The Critically Endangered California condor (Gymnogps californianus) once ranged from British Columbia to Baja California, Mexico, but declined to just 22 individuals in the wild in 1982.
After the removal of all surviving birds into captivity in 1987, an intensive conservation program involving reintroduction and release of captive-bred birds has led to a small but increasing population of this species in the wild. Human-caused threats pose the major obstacle for wild condors to survive without costly intervention; lead poisoning and eating garbage such as bottle caps are the biggest threats to this iconic bird.
This SOS - Save Our Species project, implemented through the San Diego Zoo, will restore the critically endangered California condor to the Sierra San Pedro de Mártir of northern Baja California.

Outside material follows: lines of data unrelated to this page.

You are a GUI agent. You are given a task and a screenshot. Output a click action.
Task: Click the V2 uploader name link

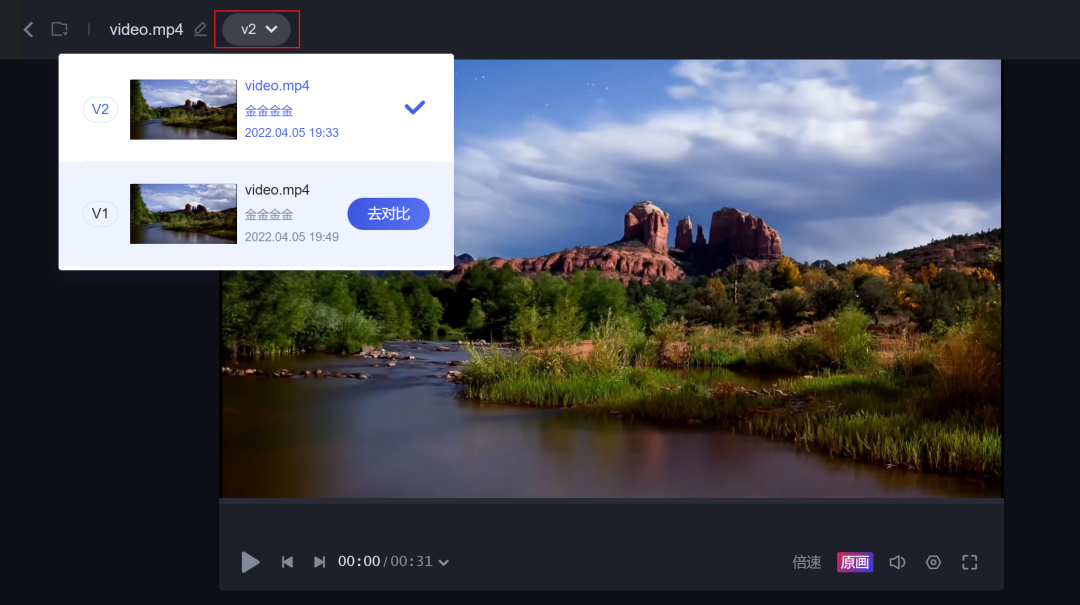[x=269, y=111]
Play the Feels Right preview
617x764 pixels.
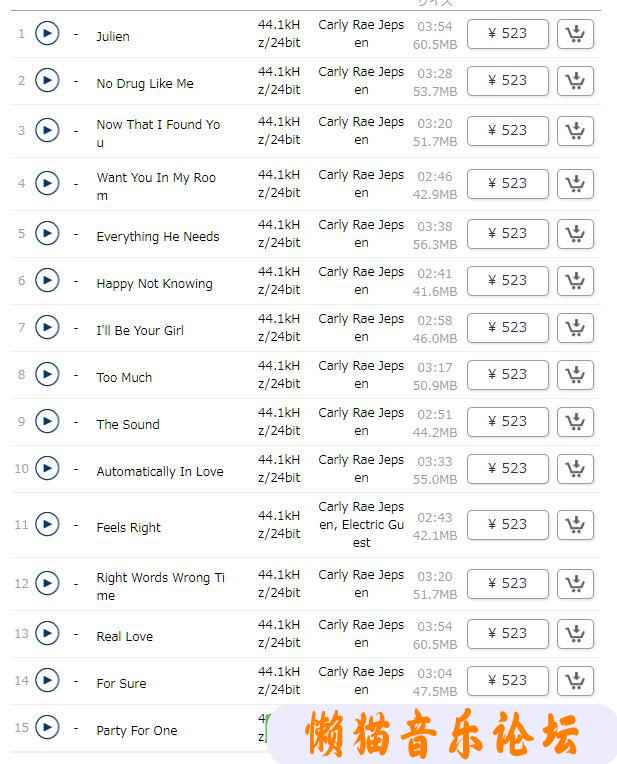[x=47, y=524]
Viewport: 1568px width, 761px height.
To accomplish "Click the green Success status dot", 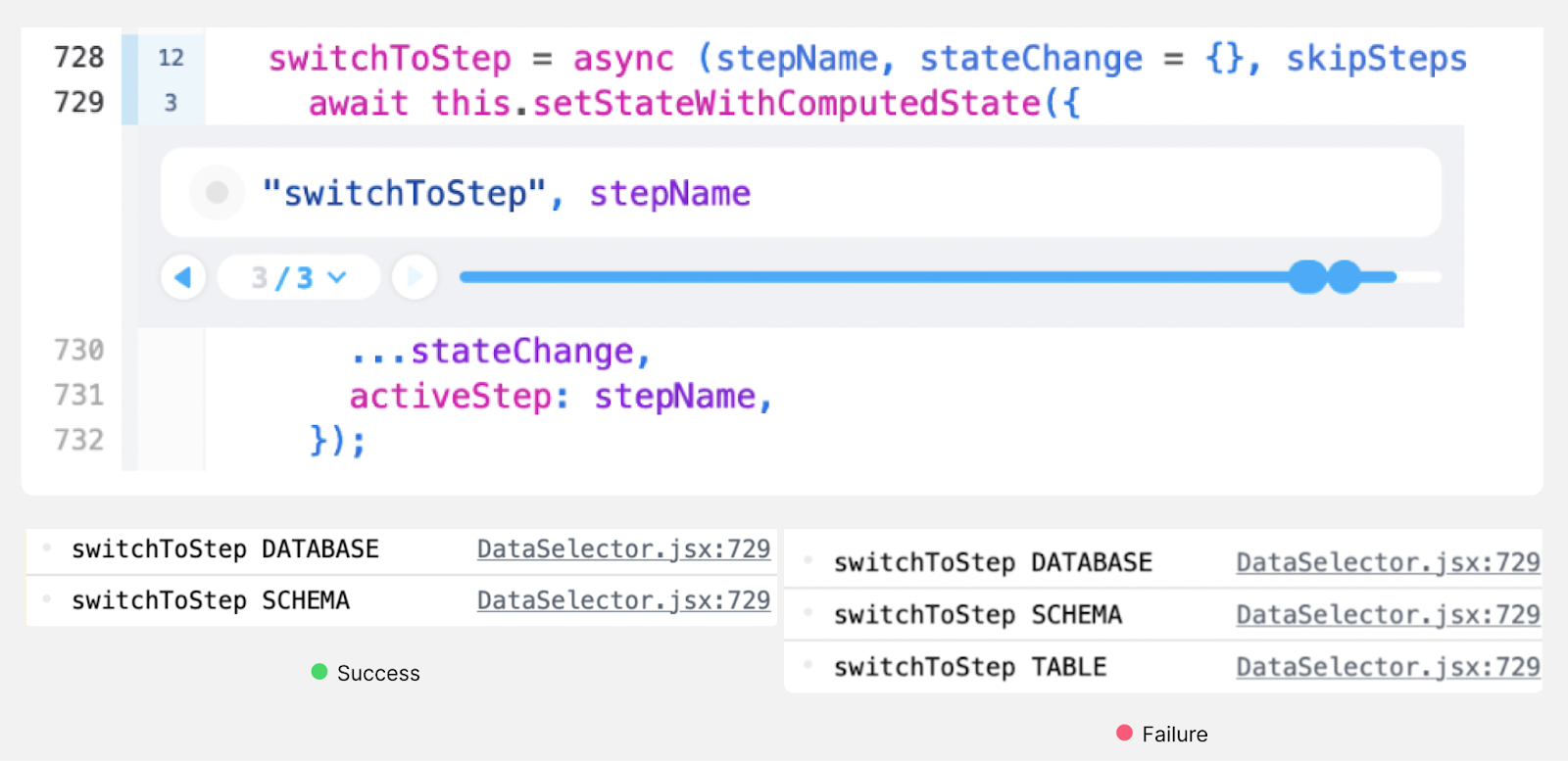I will [x=319, y=672].
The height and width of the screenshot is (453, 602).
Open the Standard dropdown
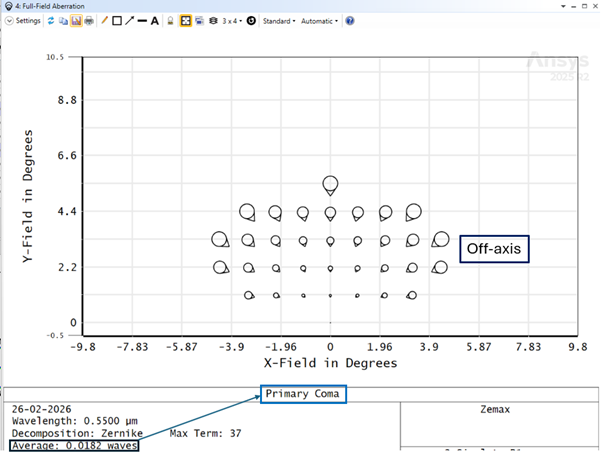click(278, 21)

The San Diego Zoo team, lead by Dr. Allyson Walsh began releasing captive-hatched condors into these mountains in 2003 and at the start of this project in 2012 had a population of 19 free-flying condors and the beginnings of reproduction activities at the site. The team planned to release four to eight condors annually until the anticipated carrying capacity of 20 pairs is reached.
Given their flight capabilities, Walsh and her team anticipated that reintroduced condors will ultimately range from the Pacific coast to the Gulf of California, as well as northward across the U.S. border, providing an important link to existing reintroduced populations in California and contributing significantly to long-term species recovery goals.
Specific outcomes include: long-term monitoring of released birds as they expand their range, form territories and reproduce, using radio-telemetry and satellite GPS technology, in-depth behavioral research to help conservationists produce the most successful and socially-adept release candidates, scientific capacity-building and educational outreach in local communities.
The primary objective is to establish a self-sustaining population of condors in the Sierra San Pedro de Mártir, Baja California, Mexico, as a counter measure to their extinction elsewhere in their former range.
As a release site, Baja has been spared intensive human development and therefore the risks from the two major factors limiting recovery elsewhere, microtrash and lead ammunition, are much reduced here, giving the birds a higher chances of success.